AIM OF THE EXERCISE:
None of the pictures should appear; the lines from the line containing "Where should I" through the last line of the listing must be repeated exactly.

EXTRACTED ENTRIES:
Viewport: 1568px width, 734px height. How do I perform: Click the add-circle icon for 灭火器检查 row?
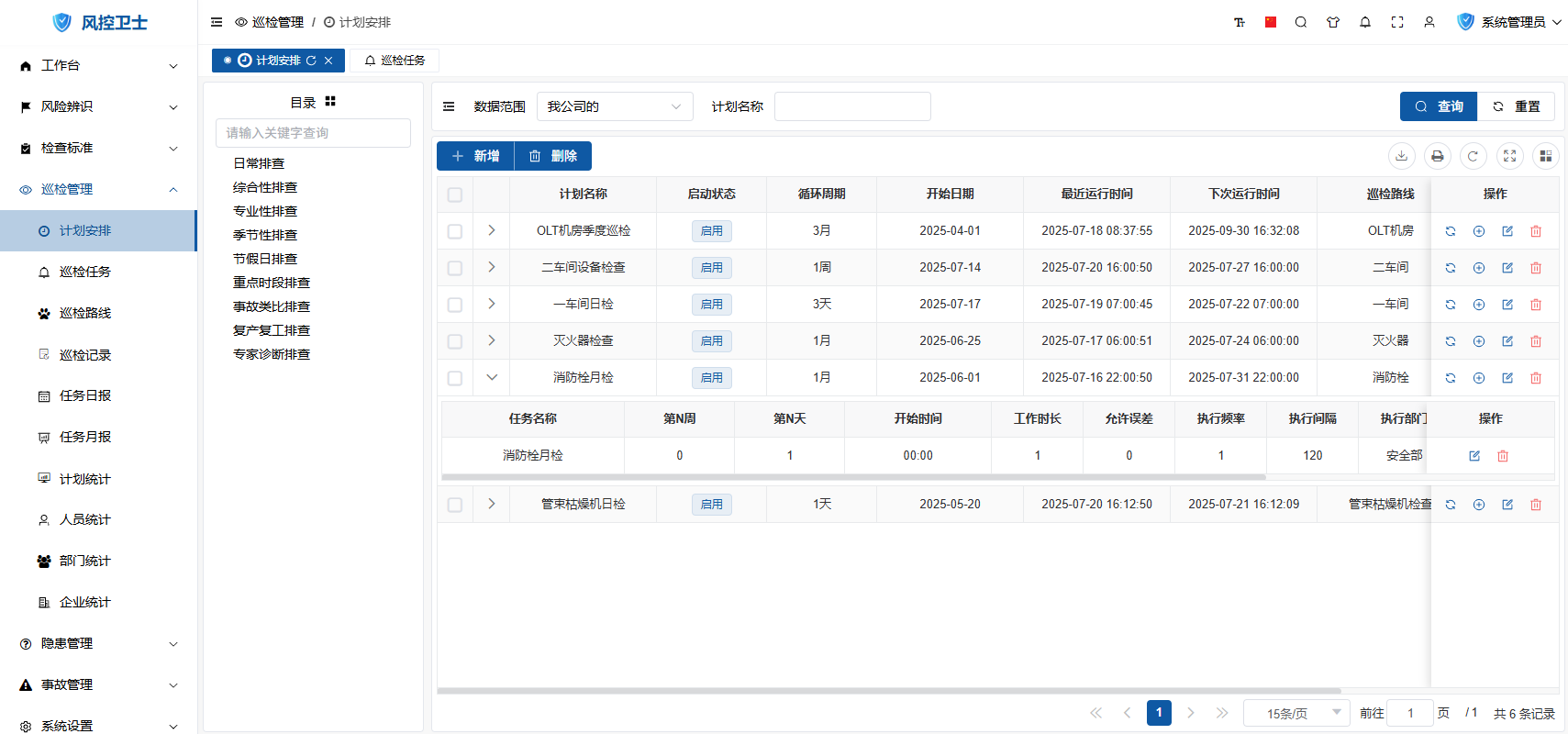(1478, 341)
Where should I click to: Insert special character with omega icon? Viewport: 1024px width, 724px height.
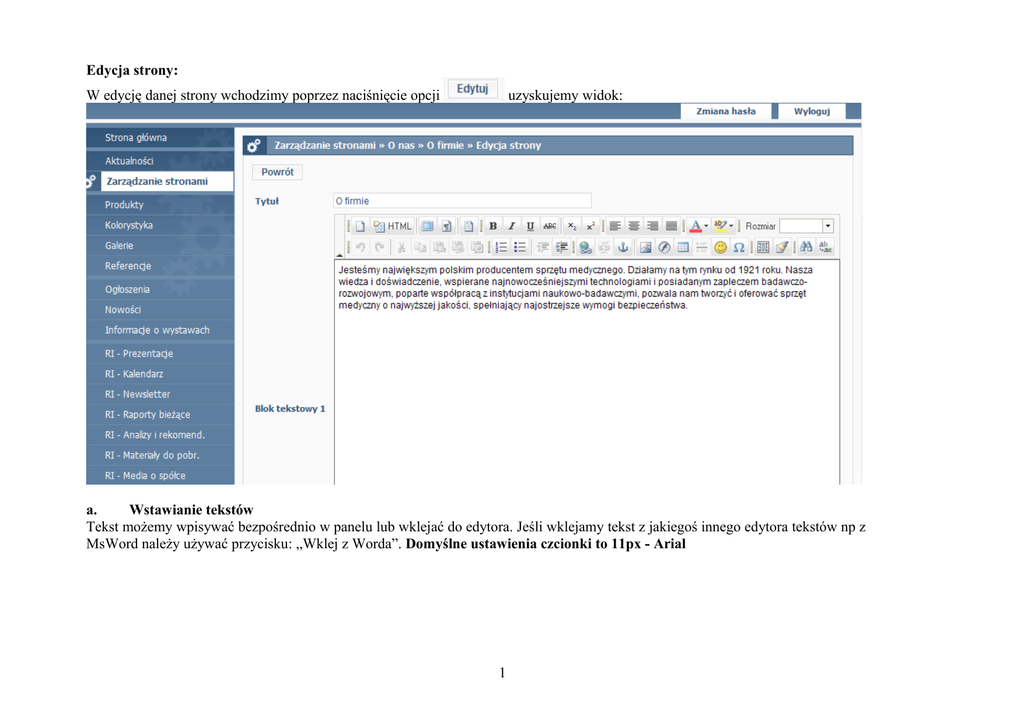[738, 247]
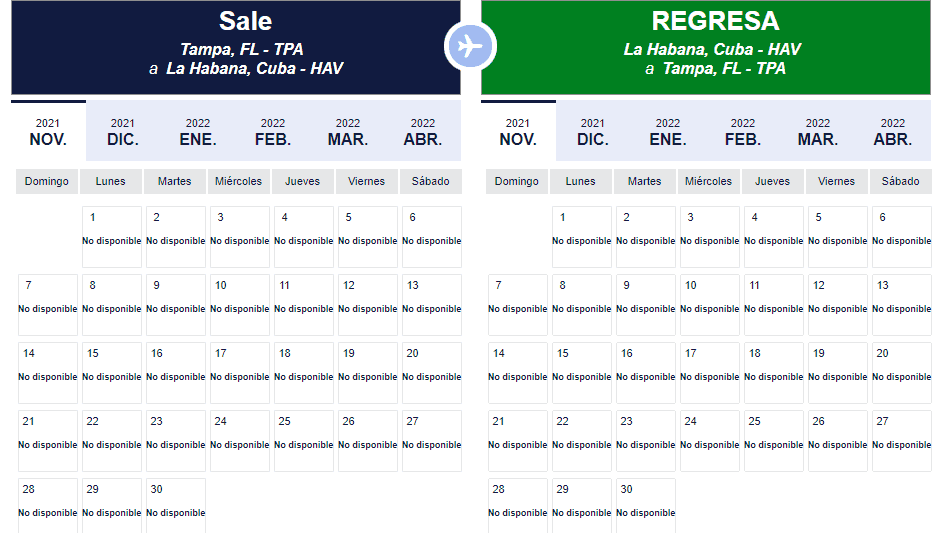Pick November 1 in the departure calendar

[x=112, y=237]
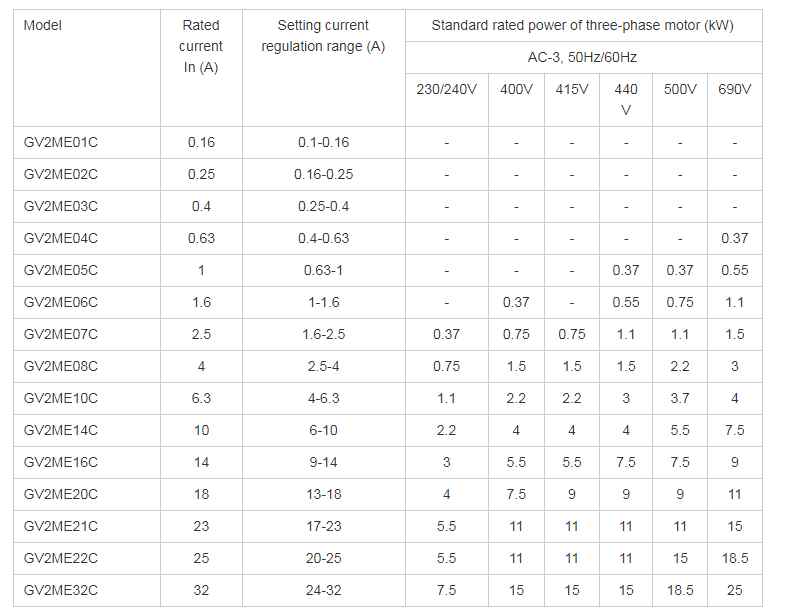
Task: Select the GV2ME16C model cell
Action: (61, 462)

RESPONSE TO THE TASK:
Where should I click to: Insert special character with omega icon? Viewport: 1024px width, 724px height.
[738, 247]
Pick November 1 in the departure calendar

[x=112, y=237]
Task: Select the GV2ME16C model cell
Action: (61, 462)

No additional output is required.